Effect of TA Contraction on Gait in Patients With Knee OA

This will be the first study on this topic performed by the investigator. Regarding current knowledge gaps, evidence has shown an influence of core strength measures/stability on lower extremity function. This relationship has been examined very little in patients with knee OA; however, evidence does show a correlation exists. There have been no studies examining the effect of a core strengthening/stability intervention on lower extremity kinetics in patients with knee OA to the PIs knowledge.

This is the first study examining the effects of TA contraction knee loading during gait in this population.

Current evidence shows that core activation/stability may play a role in lower extremity kinetics and kinematics. Most research has focused on younger, more athletic individuals. Research on this population has in the past looked at patellofemoral disorders or ligamentous injury. For example, decreased core function has been shown to increase the risk of sustaining anterior cruciate ligament injury. In addition, increased core stability has resulted in decreased knee loading during athletic activities.

There continues to be an overall paucity of research on proper prescription and dosage of therapeutic exercise for patients with knee OA. Evidence has shown that quadriceps strengthening and aerobic conditioning do lead to decreased disability. Additionally, patients with knee osteoarthritis have decreased postural stability as compared to healthy controls, with a significant correlation being observed between their score on a postural stability measure and the Western Ontario and McMaster Universities Osteoarthritis Index. Patients with knee OA also exhibit decreased overall core stability as compared to healthy controls. This body of research however does not include any evidence on the effects of a core stability intervention on improving overall function.

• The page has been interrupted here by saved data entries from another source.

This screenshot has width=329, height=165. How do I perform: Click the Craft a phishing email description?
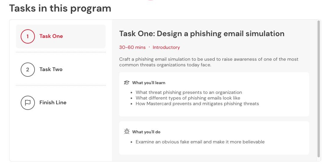[x=209, y=62]
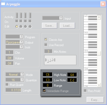Image resolution: width=107 pixels, height=105 pixels.
Task: Enable the Rec/Hold checkbox
Action: [x=85, y=90]
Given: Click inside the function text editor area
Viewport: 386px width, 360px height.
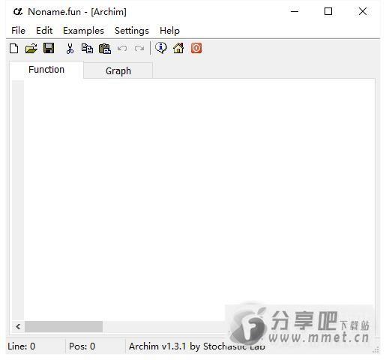Looking at the screenshot, I should (199, 200).
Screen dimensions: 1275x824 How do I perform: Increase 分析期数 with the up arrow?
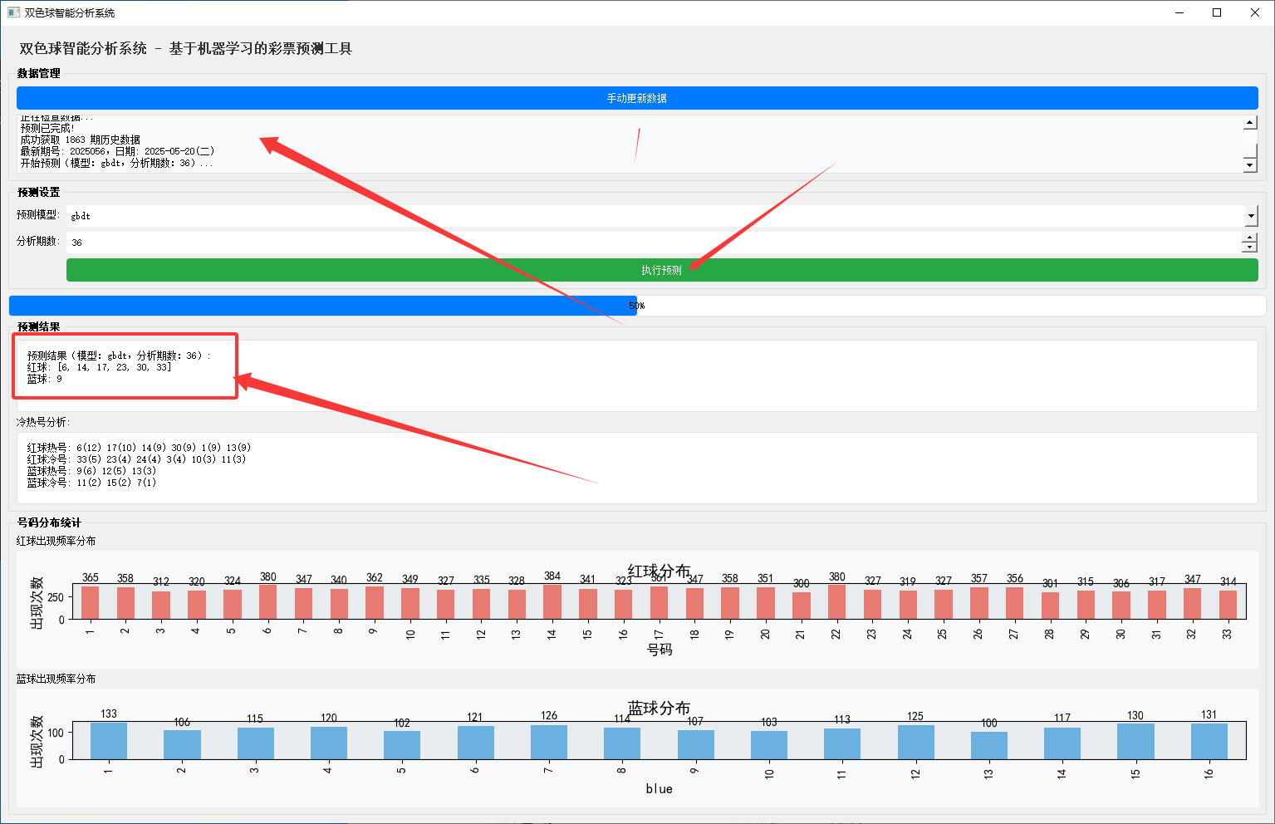[x=1249, y=238]
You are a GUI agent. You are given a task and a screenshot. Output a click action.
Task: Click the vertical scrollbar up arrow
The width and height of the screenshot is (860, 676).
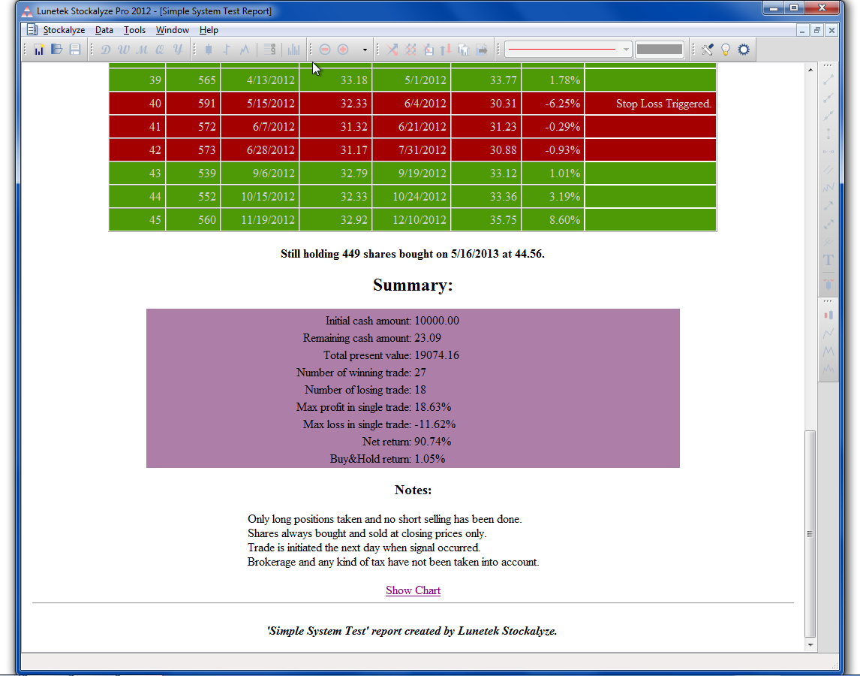810,70
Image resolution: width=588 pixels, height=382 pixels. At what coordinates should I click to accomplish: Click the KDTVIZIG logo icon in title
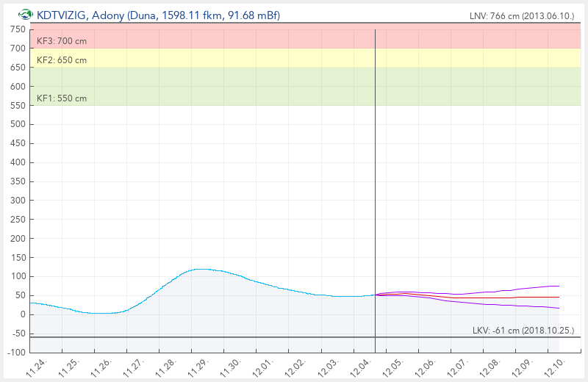pos(26,15)
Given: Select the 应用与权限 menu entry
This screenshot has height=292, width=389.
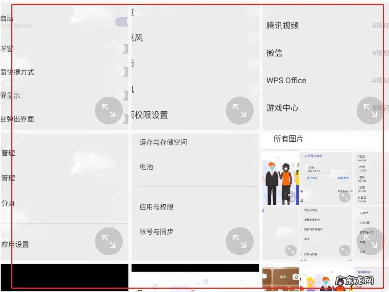Looking at the screenshot, I should click(156, 207).
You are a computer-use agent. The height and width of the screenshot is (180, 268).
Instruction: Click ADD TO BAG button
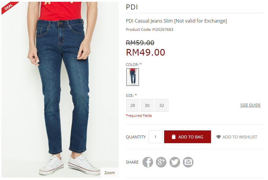(188, 137)
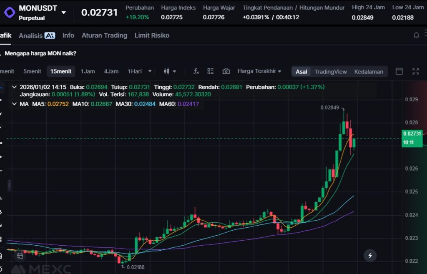Open the Aturan Trading tab

[x=104, y=35]
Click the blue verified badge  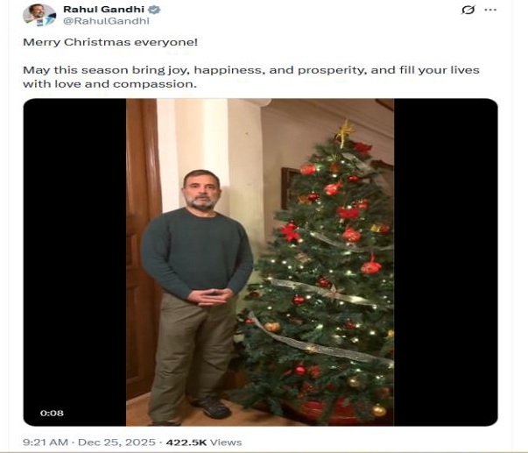154,10
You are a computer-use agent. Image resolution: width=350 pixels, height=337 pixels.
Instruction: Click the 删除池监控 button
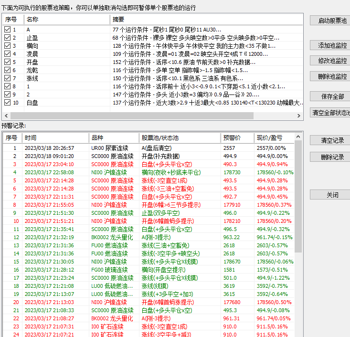(x=330, y=76)
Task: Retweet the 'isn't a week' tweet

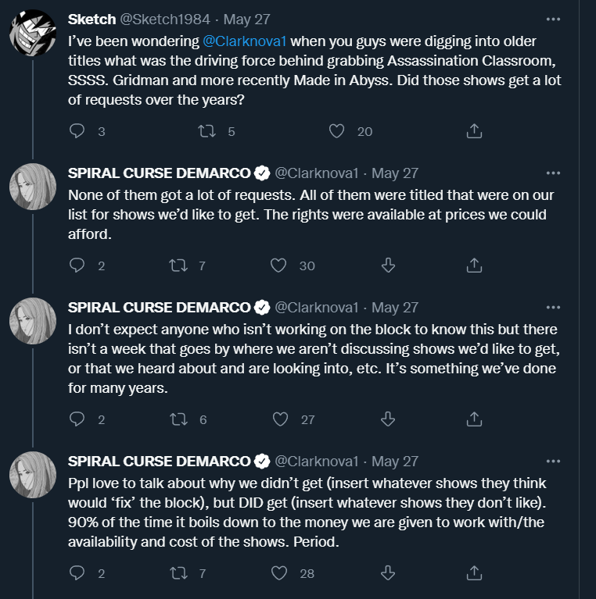Action: click(x=178, y=419)
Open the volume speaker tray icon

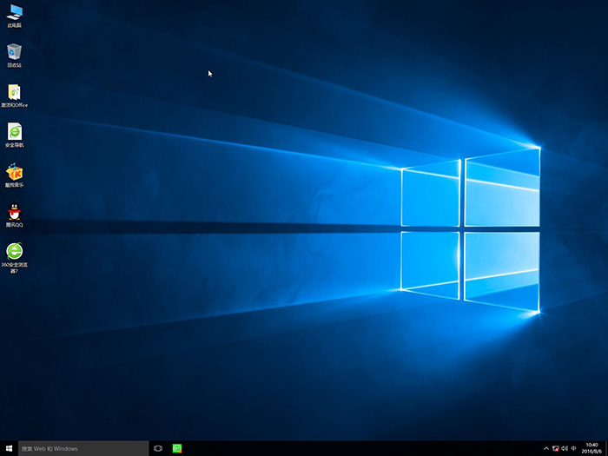pyautogui.click(x=565, y=448)
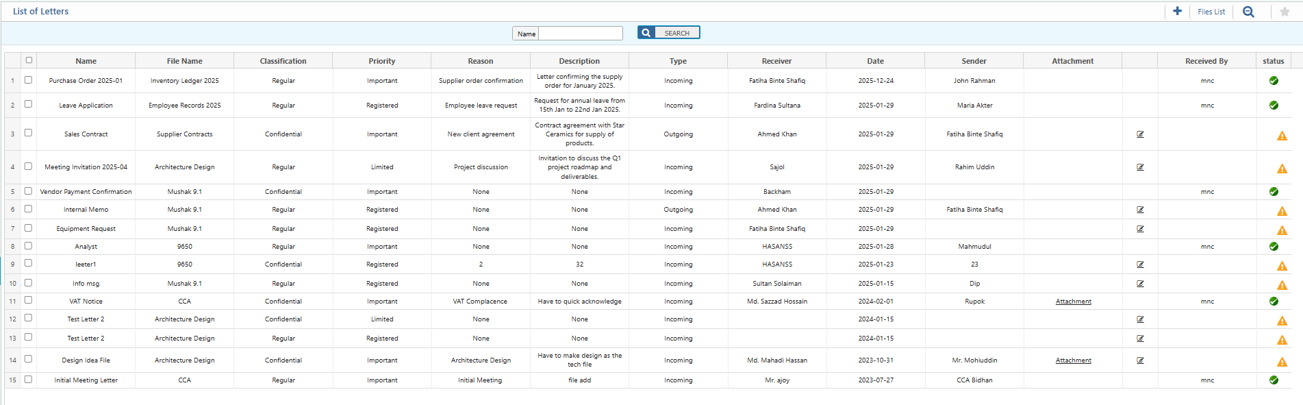Click the star favorite icon
1303x405 pixels.
pos(1285,12)
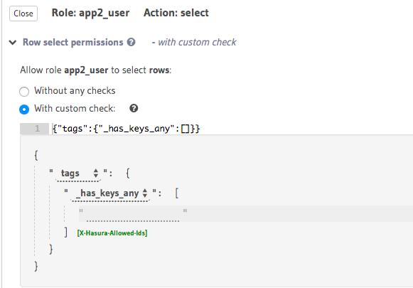
Task: Click line number 1 in editor gutter
Action: coord(37,129)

Knee OA leads to abnormalities in kinetic loading of the lower extremity during ambulation. An increase in T1 in this population has been observed when comparing to healthy controls. Separately, studies have shown that in patients with knee OA, knee joint loading can be influenced by intraarticular hyaluronic acid injections, resulting in decreased T1. Therefore, this study will explore the idea of how activation of a muscle (TA), which plays a large role in core stability, influences kinetic loading (T1) during ambulation in patients with knee OA.

Each participant will only be required to participate for one session, lasting about 1 hour. This does not included the informed consent process requiring approximately 30 minutes of their time prior to participation. Approximately 5 months will be required to enroll all participants. It is the PI's goal to complete primary data analysis no more than 3 months after data collection is complete, so total estimated study time is 8 months.

The primary study endpoint will be the cessation of data collection and the participants' active participation in the research program. The Secondary endpoint will be the completion of data analysis, which concludes the management of PHI.

Primary (exposure to any physical risk) and secondary (management of PHI) safety endpoints are synonymous with the study endpoints mentioned in 8.1.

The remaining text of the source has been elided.